La luz, el sonido y una nube artificial de vapor de agua y nitrógeno ocupan el espacio escénico para simbolizar la violencia y esa naturaleza maltratada por el consumismo exacerbado.

La muestra “La nube ‘in vitro” pretende con esos pocos mimbres captar la atención del espectador durante siete minutos, en los que la evolución de ese fenómeno meteorológico se acompaña del sonido de armas de fuego.

Y esos sonidos de disparos se transforman hasta parecer efectos meteorológicos, convirtiendo la realidad de la violencia que sufre el país norteamericano, y muchos otros lugares del planeta, en algo natural.

Mientras, un nube artificial nace y se somete a los vaivenes del tiempo, demostrando también lo frágil que pueden llegar a ser esos elementos del paisaje celeste.

Es la primera vez que el país norteamericano acudió al prestigioso foro con una creación especial, que en esta ocasión responde al tema “Clima, música y política” propuesto por los organizadores de la Cuatrienal.

El certamen ha ofrecido la posibilidad de visitar los pabellones nacionales de más de 60 países participantes, en un viaje por las últimas tenencias en arte escénico.

México participa en esta cita praguense desde 2003 y este año su propuesta une la iluminación de Philippe Amand, la partitura de creador sonoro Jorge Verdín y la recreación científica de la nube de Raúl Mendoza.

“México vive una situación particular de violencia”, explicó a Efe Eduardo Bernal, comisario de la muestra mexicana.

Por eso, agregó, es importante preguntarse sobre si esa violencia es un fenómeno natural o artificial, una creación humana que puede modificarse.

Bernal lamentó que “la violencia también se naturaliza” y apeló a recorrer el camino inverso, el de la “artificialización de la violencia, para que no devenga una cosa natural”.

En el aspecto formal, Jesús Hernández, el segundo curador de la muestra, explicó la necesidad que tiene el teatro hoy de reflexionar sobre “qué es la ficción, qué es la realidad, o qué es lo natural. Y si lo natural es artificial”.

Se ha tratado asimismo de abordar la “intangibilidad del espacio escénico y la posibilidad de una escenografía y una construcción de espacio invisible”, en el que sobren las palabras, añadió el experto.

“¿Hasta qué punto la palabra es necesaria para transmitir algo al espectador en el mundo de la escena?”, se plantea Hernández.

Y concluye: “Hay posibilidad de hacer teatro sin la palabra”.

Para que esa propuesta no sea demasiado abstracta, la pieza representada enlaza con dos mensajes que percuten en el interior del hombre de hoy: el cambio climático y la lacra de la violencia.

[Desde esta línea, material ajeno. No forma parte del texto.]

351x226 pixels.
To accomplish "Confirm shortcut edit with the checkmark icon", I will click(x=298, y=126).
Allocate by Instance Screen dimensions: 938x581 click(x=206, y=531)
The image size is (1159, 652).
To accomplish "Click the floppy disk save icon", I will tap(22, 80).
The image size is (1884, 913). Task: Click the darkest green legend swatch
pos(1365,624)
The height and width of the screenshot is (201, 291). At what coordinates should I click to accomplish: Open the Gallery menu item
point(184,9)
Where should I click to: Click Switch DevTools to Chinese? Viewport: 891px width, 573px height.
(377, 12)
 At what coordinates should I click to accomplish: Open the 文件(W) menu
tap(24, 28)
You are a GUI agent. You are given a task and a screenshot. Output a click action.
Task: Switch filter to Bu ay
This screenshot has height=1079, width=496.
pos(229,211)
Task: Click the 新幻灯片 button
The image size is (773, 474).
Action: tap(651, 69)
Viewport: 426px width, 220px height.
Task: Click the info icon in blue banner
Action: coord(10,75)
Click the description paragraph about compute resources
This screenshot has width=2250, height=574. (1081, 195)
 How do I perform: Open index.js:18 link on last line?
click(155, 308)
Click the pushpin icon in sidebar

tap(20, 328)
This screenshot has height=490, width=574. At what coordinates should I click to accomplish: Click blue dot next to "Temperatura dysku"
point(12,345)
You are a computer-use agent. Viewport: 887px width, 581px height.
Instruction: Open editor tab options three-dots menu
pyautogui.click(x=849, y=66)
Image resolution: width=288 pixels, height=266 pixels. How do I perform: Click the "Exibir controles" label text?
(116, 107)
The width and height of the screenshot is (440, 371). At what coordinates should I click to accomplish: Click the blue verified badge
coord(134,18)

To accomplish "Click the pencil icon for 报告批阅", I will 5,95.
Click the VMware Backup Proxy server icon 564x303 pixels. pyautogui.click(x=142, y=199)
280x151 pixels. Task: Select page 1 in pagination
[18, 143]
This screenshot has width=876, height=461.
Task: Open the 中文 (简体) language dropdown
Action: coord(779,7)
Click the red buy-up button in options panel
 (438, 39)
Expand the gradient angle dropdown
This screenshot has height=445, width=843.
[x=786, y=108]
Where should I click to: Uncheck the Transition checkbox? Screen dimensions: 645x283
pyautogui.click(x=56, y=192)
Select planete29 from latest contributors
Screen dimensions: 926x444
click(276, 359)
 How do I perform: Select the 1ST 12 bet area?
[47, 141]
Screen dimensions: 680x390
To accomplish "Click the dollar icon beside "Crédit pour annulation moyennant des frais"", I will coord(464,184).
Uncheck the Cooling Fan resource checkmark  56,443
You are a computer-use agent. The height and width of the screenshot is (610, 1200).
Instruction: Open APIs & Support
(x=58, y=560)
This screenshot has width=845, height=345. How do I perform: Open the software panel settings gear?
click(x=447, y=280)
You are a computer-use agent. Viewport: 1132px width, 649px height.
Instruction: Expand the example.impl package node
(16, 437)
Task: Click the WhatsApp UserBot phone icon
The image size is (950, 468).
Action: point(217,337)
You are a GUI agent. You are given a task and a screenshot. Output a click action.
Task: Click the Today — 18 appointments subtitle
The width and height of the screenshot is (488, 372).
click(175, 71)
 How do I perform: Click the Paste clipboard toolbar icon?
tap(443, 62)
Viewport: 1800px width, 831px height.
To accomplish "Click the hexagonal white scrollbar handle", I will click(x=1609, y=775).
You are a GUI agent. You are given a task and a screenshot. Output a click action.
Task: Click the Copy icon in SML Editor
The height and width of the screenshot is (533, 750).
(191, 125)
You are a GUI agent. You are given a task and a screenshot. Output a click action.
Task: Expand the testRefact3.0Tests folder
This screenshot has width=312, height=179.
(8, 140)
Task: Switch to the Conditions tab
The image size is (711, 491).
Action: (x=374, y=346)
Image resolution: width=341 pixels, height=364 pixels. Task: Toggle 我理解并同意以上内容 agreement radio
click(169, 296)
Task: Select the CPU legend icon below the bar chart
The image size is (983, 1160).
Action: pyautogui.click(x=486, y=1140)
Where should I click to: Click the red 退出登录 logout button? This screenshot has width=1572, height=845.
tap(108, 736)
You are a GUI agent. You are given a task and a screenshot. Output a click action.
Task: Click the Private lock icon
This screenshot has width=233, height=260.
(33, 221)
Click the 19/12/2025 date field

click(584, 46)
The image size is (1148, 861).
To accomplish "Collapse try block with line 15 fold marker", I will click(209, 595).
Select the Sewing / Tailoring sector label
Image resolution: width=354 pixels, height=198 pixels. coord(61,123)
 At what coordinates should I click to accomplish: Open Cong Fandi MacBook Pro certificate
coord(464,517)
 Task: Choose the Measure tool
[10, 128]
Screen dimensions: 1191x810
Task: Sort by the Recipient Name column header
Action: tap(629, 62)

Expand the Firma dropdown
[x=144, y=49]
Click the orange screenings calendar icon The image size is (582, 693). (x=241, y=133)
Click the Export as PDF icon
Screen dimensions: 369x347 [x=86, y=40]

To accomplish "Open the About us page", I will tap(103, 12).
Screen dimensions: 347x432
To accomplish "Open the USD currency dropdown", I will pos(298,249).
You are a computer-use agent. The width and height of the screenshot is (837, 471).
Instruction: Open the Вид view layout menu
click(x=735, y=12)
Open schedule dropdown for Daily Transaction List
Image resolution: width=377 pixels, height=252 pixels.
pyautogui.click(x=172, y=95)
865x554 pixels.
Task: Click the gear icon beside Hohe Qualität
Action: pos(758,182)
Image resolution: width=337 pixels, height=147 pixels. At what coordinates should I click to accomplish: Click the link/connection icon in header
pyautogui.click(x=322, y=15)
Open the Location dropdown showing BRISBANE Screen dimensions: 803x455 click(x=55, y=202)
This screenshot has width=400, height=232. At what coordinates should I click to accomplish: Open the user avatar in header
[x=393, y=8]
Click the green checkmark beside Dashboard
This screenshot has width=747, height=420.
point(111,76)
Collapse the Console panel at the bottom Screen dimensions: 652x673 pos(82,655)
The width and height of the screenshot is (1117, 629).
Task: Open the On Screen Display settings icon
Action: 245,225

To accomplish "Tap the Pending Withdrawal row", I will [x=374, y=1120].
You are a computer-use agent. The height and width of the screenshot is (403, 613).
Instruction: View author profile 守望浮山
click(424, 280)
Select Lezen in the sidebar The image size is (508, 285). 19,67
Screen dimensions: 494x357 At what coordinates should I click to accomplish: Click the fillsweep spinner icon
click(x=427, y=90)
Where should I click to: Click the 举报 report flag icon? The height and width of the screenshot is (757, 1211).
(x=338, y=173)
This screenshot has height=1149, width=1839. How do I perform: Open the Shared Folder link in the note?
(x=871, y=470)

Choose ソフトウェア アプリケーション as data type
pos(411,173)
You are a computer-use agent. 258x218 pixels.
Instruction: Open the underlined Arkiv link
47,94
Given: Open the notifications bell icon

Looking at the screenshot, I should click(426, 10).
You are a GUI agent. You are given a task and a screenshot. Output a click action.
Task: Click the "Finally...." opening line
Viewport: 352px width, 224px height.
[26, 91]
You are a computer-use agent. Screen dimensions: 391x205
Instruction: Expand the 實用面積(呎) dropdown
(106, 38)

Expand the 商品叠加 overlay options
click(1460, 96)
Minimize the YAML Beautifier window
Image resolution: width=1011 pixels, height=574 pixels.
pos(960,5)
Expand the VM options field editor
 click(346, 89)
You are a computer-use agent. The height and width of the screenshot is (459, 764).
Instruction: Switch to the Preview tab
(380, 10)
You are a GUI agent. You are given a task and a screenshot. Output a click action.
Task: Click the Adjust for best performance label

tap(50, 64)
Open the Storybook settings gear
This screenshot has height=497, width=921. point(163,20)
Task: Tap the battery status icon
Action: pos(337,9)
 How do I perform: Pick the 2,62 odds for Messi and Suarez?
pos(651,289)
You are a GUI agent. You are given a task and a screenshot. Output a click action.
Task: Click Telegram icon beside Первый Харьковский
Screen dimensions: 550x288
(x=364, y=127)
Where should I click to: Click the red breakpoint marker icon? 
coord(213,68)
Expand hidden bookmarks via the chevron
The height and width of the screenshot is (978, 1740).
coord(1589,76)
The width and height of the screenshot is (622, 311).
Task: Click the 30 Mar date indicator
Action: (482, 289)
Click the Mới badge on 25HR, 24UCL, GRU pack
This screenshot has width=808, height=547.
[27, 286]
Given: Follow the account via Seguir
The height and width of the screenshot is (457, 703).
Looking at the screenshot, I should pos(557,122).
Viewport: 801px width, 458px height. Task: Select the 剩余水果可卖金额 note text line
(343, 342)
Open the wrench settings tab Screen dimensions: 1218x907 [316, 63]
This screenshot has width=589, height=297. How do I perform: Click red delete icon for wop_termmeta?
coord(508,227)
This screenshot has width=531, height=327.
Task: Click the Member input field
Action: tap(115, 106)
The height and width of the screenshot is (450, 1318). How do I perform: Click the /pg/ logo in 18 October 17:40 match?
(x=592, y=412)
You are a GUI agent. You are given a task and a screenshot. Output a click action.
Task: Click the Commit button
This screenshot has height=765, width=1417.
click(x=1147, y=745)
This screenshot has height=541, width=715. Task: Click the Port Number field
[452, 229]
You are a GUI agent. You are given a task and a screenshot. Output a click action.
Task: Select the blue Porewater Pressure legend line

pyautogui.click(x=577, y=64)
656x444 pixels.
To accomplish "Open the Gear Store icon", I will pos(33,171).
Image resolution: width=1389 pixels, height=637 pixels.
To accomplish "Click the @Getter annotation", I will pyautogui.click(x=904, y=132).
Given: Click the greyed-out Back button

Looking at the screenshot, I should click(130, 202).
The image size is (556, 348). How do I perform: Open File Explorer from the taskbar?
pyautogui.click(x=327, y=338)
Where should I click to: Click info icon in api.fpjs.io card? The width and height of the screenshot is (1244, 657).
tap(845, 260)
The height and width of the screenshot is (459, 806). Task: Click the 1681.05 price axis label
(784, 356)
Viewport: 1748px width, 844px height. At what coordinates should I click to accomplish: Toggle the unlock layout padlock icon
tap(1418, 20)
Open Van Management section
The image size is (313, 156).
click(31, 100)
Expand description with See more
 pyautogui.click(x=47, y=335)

En cuanto a la conciencia ecológica, Susana Peralta, ingeniera de la nube artificial, defiende que ese fenómeno es un buen símbolo para reflejar el daño que hacemos a nuestro planeta.

Además de la muestra, México presentó las aportaciones de doce creadores de escenografía, a través de mensajes de tres minutos grabados en vídeo, y una selección de tres de sus obras.